One of the things that excited us about retiring early and moving to a new country was that we could both develop new — healthier — habits. We felt (as do many) that our working life was geared to taking care of our employer’s needs rather than our own. Even when we were relieved from hours of daily commute by the pandemic lock-down, we found ourselves needing to be more aware of when we were “on the clock” and not so as to be good employees, rather than slackers.
Let me be clear that our feeling/perception was not at all based in anything said to us, just a lifetime of acculturation. Nonetheless, it was how we operated on a day-to-day basis.

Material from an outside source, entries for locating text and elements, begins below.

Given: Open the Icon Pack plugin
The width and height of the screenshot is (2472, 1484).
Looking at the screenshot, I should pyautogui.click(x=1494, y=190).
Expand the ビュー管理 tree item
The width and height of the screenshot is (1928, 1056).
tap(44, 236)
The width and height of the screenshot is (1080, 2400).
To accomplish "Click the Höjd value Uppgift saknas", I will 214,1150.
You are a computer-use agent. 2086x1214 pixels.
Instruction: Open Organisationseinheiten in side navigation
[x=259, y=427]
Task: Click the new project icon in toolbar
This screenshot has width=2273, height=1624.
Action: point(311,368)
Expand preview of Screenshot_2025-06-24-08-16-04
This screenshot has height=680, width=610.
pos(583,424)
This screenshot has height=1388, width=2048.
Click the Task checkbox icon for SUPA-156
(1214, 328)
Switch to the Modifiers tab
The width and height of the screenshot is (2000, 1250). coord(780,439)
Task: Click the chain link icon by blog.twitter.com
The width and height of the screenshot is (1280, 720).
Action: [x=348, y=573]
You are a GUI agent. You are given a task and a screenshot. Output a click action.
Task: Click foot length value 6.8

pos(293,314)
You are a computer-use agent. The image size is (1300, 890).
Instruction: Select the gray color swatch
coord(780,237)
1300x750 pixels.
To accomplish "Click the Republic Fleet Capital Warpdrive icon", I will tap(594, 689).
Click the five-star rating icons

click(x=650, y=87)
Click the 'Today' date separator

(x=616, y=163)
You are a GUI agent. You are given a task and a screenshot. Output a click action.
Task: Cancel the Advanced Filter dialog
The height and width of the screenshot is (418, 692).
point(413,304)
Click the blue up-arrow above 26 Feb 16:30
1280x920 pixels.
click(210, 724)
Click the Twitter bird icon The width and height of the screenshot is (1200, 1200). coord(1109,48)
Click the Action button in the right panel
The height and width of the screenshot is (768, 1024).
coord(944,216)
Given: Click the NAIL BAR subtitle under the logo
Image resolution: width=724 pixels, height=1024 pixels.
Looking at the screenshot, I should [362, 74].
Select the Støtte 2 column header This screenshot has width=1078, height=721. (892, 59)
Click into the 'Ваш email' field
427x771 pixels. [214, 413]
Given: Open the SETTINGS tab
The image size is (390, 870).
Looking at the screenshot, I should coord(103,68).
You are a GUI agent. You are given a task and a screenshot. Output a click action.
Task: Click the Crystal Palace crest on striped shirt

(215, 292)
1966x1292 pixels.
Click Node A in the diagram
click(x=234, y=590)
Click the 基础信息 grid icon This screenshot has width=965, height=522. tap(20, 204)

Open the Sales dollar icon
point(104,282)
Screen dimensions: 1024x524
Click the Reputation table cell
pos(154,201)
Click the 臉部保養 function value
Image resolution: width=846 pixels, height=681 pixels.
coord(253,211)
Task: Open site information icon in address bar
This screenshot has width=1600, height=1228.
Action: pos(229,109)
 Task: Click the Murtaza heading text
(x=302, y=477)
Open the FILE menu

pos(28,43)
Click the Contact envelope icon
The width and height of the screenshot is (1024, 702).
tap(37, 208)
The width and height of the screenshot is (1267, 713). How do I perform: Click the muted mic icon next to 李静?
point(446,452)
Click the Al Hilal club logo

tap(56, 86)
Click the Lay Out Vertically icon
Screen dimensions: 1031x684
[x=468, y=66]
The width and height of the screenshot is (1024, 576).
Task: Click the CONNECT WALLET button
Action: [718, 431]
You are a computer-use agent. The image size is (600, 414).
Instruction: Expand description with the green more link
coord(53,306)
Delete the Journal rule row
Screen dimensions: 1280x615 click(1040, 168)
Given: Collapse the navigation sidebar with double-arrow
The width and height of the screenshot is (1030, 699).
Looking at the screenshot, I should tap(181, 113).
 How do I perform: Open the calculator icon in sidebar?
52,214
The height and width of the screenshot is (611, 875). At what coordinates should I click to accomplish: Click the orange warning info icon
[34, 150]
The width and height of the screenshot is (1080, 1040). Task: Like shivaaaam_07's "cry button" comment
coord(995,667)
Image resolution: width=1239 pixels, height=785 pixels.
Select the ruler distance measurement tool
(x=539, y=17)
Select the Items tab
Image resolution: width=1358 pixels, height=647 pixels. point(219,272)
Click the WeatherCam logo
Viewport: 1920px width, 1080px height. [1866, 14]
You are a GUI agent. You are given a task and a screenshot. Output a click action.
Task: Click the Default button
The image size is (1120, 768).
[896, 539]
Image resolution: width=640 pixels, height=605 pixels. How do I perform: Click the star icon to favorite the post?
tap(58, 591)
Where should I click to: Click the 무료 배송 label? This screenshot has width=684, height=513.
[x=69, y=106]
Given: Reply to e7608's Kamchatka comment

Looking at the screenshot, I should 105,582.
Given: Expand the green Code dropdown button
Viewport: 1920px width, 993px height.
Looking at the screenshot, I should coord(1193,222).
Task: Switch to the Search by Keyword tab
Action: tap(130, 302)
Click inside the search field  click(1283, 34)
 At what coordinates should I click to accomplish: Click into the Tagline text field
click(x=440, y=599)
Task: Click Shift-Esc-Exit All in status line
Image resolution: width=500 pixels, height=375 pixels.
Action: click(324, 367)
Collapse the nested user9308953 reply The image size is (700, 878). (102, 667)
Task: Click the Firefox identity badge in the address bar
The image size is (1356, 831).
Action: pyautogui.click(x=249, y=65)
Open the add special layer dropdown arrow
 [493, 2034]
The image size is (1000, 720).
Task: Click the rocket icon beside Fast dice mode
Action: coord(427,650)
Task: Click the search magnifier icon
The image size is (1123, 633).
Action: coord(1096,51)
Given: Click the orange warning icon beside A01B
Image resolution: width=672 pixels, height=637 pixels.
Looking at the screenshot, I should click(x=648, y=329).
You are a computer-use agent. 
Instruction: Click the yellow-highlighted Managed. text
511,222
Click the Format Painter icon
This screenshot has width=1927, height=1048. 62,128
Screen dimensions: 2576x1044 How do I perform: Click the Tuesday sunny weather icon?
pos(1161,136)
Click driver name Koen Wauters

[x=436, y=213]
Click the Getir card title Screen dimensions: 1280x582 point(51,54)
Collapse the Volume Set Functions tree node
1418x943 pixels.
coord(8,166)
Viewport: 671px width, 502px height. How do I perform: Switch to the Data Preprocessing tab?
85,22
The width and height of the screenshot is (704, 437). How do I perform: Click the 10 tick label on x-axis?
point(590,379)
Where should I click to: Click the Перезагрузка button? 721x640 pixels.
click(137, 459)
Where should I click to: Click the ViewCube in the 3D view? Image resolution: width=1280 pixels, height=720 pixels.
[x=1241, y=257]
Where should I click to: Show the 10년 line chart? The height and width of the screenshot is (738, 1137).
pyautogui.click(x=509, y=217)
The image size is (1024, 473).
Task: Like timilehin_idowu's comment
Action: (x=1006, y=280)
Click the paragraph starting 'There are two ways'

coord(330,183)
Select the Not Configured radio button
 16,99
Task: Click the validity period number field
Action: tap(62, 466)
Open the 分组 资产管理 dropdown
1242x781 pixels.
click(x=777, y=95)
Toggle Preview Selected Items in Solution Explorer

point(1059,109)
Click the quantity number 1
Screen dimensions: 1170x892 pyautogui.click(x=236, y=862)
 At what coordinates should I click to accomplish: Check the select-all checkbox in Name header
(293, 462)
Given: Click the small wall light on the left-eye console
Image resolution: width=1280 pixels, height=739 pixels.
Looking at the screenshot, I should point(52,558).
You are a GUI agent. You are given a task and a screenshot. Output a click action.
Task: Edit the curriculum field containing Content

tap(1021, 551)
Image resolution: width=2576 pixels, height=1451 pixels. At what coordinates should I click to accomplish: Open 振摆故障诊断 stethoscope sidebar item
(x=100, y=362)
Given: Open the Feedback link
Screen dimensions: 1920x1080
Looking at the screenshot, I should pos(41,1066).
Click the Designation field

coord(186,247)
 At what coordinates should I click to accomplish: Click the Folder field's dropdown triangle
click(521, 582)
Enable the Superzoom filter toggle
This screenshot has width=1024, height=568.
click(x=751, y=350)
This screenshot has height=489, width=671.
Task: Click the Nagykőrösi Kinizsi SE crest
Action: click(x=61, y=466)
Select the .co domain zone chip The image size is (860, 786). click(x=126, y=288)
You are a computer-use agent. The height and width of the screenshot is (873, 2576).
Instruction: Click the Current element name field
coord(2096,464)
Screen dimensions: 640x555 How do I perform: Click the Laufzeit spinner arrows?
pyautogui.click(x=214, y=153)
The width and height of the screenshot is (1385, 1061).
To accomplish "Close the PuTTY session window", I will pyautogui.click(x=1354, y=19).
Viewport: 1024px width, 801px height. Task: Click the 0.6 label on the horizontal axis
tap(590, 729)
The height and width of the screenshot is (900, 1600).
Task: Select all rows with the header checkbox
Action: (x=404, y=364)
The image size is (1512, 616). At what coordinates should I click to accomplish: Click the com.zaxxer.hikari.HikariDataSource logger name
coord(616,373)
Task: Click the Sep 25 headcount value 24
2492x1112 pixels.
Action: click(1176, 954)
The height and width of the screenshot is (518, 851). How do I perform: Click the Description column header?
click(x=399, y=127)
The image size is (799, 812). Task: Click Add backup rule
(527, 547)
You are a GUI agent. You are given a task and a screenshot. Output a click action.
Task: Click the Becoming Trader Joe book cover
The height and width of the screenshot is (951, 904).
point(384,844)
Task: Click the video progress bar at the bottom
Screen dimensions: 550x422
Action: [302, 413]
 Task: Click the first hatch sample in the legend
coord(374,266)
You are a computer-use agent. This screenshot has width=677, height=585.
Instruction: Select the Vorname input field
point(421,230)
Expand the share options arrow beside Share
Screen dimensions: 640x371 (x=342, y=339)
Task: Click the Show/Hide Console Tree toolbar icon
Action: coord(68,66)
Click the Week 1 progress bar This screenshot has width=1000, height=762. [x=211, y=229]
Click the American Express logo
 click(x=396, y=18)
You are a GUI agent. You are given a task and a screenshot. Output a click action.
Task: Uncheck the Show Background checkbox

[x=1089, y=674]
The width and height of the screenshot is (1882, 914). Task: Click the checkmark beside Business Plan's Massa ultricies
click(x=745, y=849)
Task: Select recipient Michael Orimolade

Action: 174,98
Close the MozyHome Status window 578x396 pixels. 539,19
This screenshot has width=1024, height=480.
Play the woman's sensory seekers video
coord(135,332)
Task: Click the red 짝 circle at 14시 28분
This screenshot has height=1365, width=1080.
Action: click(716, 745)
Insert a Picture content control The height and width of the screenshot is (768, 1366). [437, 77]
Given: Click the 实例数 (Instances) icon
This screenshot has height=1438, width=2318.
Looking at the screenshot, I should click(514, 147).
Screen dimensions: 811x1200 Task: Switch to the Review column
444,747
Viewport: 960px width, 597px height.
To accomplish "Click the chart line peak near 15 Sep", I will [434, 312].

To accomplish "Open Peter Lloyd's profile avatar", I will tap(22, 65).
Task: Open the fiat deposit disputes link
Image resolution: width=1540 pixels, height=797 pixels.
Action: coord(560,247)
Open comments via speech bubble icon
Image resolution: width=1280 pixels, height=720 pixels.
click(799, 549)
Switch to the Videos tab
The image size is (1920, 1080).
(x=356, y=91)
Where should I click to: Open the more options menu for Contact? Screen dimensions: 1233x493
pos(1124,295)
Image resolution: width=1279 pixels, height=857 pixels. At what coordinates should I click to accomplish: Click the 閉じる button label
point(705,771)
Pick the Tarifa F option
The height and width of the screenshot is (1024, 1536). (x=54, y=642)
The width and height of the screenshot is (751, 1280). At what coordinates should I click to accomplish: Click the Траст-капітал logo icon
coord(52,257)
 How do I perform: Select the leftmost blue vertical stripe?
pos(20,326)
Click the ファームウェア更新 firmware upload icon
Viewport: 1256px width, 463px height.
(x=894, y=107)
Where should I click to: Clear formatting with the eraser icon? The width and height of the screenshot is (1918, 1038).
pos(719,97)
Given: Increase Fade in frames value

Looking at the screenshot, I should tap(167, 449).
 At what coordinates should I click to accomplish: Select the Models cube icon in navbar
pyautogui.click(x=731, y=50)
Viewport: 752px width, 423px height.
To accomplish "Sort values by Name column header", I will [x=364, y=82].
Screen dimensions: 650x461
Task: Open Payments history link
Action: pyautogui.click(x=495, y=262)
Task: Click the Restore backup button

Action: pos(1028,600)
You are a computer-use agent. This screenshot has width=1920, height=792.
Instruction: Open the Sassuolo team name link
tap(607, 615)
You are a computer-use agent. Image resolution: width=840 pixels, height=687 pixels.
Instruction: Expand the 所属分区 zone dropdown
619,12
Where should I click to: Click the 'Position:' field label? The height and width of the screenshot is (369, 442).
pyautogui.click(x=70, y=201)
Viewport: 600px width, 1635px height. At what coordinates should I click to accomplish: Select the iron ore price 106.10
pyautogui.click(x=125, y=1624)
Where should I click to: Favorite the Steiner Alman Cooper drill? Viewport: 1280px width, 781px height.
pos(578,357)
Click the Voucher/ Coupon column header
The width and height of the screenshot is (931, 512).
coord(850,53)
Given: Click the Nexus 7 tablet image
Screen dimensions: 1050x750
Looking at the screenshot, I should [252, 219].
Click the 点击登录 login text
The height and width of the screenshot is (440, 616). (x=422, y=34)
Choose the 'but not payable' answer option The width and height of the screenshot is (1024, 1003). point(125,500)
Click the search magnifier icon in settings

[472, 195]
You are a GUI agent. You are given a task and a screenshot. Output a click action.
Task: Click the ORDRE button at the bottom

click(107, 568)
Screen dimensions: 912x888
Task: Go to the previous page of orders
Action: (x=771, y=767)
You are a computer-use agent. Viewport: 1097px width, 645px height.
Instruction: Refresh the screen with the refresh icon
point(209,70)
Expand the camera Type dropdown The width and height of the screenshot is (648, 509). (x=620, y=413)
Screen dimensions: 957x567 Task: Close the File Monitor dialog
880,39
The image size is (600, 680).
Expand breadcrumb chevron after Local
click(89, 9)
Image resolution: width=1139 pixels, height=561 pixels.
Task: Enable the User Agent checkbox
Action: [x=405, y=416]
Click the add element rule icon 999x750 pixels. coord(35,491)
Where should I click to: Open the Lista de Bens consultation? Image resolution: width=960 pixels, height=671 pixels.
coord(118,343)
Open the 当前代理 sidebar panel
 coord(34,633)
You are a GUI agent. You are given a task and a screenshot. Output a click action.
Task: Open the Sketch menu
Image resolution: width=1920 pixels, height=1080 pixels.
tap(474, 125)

So much so, that we worried about how we would manage with all of our time “free”. How could our days be filled without getting bored?
(I think that needs to a different post.)
My point is that we felt that our new lives would give us ample time to do all of those things we’d never found time for previously. We’d get more sleep. Eat more vegetables and fruit. Enjoy a lot more exercise. To some extent we do all of those things, and its technically more than before. But not enough.
Turns out that we brought ourselves with us to this new life, and we’ve got years of being sedentary keeping us from achieving those objectives. Some days we don’t leave the apartment, despite having actual errands to run and things to do. Often, its having a date with someone that pries us out — and we are so grateful to everyone who whatsapps us on a whim to invite for coffee or a meal. This staying in happens despite feeling safe in our neighborhood (and city) and genuinely being interested in what is around us in all directions.
It’s habit and inertia.
Coming to this realization means I need to deal with it. For me, that’s a process of bluntly confronting it directly. I ignore lists, and brightly-colored notes. For me what works is to simply do it. Starting today, there is a good long walk ahead, some beginner yoga/ stretching, and several days of balanced meals.
No more excuses, this is the new life.